FM1AZDP05 Data Pre-Processing

FM1AZDP05 Data Pre-Processing

  • Course description
    • Course Code
      FM1AZDP05
    • Level of Study
      5.1
    • Program of Study
      Applied Machine Learning
    • Credits
      5
    • Study Plan Coordinator
      Leon Grobbelaar
Teaching Term(s)
2025 Autumn
About the Course

The course provides knowledge of and skills in data pre-processing, data standardisation, feature engineering and feature selection for modelling. Candidates are provided knowledge to study and understand data quality issues and skills to link pre-processing and data. The course also provides skills and statistical techniques that allow the candidate to prepare and format data in a structured way.

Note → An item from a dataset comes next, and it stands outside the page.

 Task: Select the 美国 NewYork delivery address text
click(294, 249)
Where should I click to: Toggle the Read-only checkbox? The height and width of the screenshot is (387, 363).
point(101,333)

This course is relevant to the program because data pre-processing is an essential step in any machine-learning project. The course will provide students with the knowledge and skills required to standardise data so that it is in the right format for the machine learning model, create new features to best leverage the information in the dataset and select the best features to improve the machine learning model output.

Course Learning Outcomes
Knowledge

The candidate:

  • has knowledge of concepts and processes that are used to review and understand data quality issues
  • has knowledge of methods and tools that are used to standardise data
  • has insight into relevant standards and requirements for optimal data and the relation between data and data pre-processing
  • can update his/her knowledge of feature engineering and selections
Skills

The candidate:

  • can apply knowledge of selections and large-scale data to solve machine-learning tasks
  • masters relevant tools and techniques to format and structure data suitable for machine learning
  • masters relevant tools and statistical techniques to clean data and remove incomplete variables
  • can study data sets and identify issues and the need for data preparation to clean and expose the information content
General Competence

The candidate:

  • can carry out data pre-processing based on the needs of an overall machine learning methodology
  • can develop statistics and basic data visualisation
Learning Activities

Digital Learning Resources
The learning management system (LMS) is the primary learning platform where students access most of their course materials. The content is presented in various formats, such as text, images, models, videos or podcasts. Each course follows a progression plan, designed to lead students through weekly modules at their own pace. Exercises and assignments (individual or in groups) are embedded throughout the courses to support continuous practice and assessment of the learning outcomes.

Campus Resources
In addition to the digital learning resources, campus students participate in physical learning activities led by teachers as part of the overall delivery.

Guidance
Guidance and feedback from teachers support students' learning journeys, and may be provided synchronously or asynchronously, individually or in groups, via text, video or in-person feedback.

Assessments
Form of assessmentGrading scaleGroupingDuration of assessment
Course Assignment
Pass / Fail
Group/Individual
4 Week(s)
Reading List

Teaching materials, reading lists, and essential resources will be shared in the learning platform and software user manuals where applicable.